§ Problem requirements:
Go through the data and copy each line that holds "will".
╭──
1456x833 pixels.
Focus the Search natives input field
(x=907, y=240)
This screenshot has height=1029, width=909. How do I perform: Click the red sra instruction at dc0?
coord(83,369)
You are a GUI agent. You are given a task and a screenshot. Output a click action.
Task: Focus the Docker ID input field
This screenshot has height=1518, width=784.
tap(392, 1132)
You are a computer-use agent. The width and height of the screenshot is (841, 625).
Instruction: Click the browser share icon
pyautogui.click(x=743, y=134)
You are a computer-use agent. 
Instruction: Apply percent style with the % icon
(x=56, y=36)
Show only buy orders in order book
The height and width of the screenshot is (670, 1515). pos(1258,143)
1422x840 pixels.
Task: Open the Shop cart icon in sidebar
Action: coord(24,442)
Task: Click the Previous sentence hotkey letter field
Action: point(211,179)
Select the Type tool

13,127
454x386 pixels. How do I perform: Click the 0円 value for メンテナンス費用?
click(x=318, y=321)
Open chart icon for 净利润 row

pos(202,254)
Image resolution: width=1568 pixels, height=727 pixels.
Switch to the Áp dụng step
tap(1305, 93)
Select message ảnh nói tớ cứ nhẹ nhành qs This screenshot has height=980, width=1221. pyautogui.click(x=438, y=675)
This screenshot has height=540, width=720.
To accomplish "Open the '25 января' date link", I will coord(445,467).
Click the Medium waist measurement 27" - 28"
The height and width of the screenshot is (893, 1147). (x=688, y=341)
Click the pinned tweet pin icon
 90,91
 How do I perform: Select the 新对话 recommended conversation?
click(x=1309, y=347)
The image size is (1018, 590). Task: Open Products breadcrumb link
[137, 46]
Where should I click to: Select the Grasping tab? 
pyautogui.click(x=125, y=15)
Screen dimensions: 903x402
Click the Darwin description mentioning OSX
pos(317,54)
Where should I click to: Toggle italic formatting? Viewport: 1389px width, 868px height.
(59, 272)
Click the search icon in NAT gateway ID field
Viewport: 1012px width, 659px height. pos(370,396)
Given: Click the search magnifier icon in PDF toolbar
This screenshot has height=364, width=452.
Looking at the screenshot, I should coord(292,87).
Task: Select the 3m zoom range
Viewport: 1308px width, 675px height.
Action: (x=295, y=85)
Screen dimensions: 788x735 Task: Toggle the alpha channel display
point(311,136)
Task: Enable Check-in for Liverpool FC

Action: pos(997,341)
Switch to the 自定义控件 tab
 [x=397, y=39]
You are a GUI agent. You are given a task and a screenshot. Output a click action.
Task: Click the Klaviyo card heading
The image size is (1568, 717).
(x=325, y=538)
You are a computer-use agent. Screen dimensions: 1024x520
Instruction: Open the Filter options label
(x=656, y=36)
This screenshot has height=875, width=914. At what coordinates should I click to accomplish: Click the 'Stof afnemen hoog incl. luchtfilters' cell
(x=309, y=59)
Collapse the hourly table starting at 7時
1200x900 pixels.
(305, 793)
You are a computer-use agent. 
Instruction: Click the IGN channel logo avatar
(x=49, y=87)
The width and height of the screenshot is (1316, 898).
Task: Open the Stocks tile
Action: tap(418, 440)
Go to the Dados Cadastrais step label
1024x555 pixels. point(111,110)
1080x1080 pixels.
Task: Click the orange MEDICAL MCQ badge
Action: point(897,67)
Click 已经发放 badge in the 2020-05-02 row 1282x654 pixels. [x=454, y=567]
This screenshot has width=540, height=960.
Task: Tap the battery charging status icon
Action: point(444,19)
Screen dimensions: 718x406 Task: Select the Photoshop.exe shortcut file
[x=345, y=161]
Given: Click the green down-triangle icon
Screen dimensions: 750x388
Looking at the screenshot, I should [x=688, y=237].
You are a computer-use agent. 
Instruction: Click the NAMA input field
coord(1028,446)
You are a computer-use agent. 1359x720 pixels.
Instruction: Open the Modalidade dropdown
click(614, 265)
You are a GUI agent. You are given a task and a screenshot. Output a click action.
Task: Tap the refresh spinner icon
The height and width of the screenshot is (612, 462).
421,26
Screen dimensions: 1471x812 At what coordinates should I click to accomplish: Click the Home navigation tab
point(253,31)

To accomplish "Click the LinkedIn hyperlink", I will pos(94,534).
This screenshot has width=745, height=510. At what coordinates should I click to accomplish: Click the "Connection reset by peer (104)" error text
╰──
§ Output for this task:
To accomplish "Open the '25 января' date link", I will coord(445,467).
To accomplish "Click the LinkedIn hyperlink", I will pos(94,534).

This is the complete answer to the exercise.